Dataset items:

*** Block opens ***

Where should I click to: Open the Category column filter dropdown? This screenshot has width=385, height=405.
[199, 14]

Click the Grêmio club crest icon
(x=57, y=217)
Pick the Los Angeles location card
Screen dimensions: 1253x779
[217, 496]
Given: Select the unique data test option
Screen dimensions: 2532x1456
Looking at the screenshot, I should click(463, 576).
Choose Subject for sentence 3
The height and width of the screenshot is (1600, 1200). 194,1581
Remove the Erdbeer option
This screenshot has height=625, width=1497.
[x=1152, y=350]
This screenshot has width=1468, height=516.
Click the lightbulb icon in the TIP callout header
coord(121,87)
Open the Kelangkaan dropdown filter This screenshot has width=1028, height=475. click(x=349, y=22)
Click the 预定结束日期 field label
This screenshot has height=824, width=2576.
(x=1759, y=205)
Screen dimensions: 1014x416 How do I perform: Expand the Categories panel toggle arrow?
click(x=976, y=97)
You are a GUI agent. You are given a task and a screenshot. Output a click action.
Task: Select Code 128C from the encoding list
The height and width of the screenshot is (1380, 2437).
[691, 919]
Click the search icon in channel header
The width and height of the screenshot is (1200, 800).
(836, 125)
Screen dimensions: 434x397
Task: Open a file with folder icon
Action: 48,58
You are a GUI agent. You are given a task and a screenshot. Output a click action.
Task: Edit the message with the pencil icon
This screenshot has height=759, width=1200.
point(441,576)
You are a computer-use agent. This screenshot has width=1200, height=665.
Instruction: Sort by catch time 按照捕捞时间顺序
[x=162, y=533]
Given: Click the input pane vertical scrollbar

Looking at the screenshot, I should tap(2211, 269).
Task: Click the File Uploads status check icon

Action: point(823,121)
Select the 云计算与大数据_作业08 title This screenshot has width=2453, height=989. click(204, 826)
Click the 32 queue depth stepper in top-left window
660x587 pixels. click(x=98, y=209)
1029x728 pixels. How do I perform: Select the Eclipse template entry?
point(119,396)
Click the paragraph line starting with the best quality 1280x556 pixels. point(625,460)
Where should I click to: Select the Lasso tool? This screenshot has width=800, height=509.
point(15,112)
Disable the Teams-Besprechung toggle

*** Block closes ***

**INSTRUCTIONS FOR THE TASK:** Please copy out the records exactly as they appear.

**TASK RESULT:**
Where should I click to: Open the Category column filter dropdown? This screenshot has width=385, height=405.
[199, 14]

Click the Grêmio club crest icon
(x=57, y=217)
Pick the Los Angeles location card
Screen dimensions: 1253x779
[217, 496]
Given: Select the unique data test option
Screen dimensions: 2532x1456
Looking at the screenshot, I should click(463, 576).
Choose Subject for sentence 3
The height and width of the screenshot is (1600, 1200). 194,1581
Remove the Erdbeer option
This screenshot has height=625, width=1497.
[x=1152, y=350]
This screenshot has width=1468, height=516.
Click the lightbulb icon in the TIP callout header
coord(121,87)
Open the Kelangkaan dropdown filter This screenshot has width=1028, height=475. click(x=349, y=22)
Click the 预定结束日期 field label
This screenshot has height=824, width=2576.
(x=1759, y=205)
Screen dimensions: 1014x416 How do I perform: Expand the Categories panel toggle arrow?
click(x=976, y=97)
You are a GUI agent. You are given a task and a screenshot. Output a click action.
Task: Select Code 128C from the encoding list
The height and width of the screenshot is (1380, 2437).
[691, 919]
Click the search icon in channel header
The width and height of the screenshot is (1200, 800).
(836, 125)
Screen dimensions: 434x397
Task: Open a file with folder icon
Action: 48,58
You are a GUI agent. You are given a task and a screenshot. Output a click action.
Task: Edit the message with the pencil icon
This screenshot has height=759, width=1200.
point(441,576)
You are a computer-use agent. This screenshot has width=1200, height=665.
Instruction: Sort by catch time 按照捕捞时间顺序
[x=162, y=533]
Given: Click the input pane vertical scrollbar

Looking at the screenshot, I should tap(2211, 269).
Task: Click the File Uploads status check icon

Action: point(823,121)
Select the 云计算与大数据_作业08 title This screenshot has width=2453, height=989. click(204, 826)
Click the 32 queue depth stepper in top-left window
660x587 pixels. click(x=98, y=209)
1029x728 pixels. How do I perform: Select the Eclipse template entry?
point(119,396)
Click the paragraph line starting with the best quality 1280x556 pixels. point(625,460)
Where should I click to: Select the Lasso tool? This screenshot has width=800, height=509.
point(15,112)
Disable the Teams-Besprechung toggle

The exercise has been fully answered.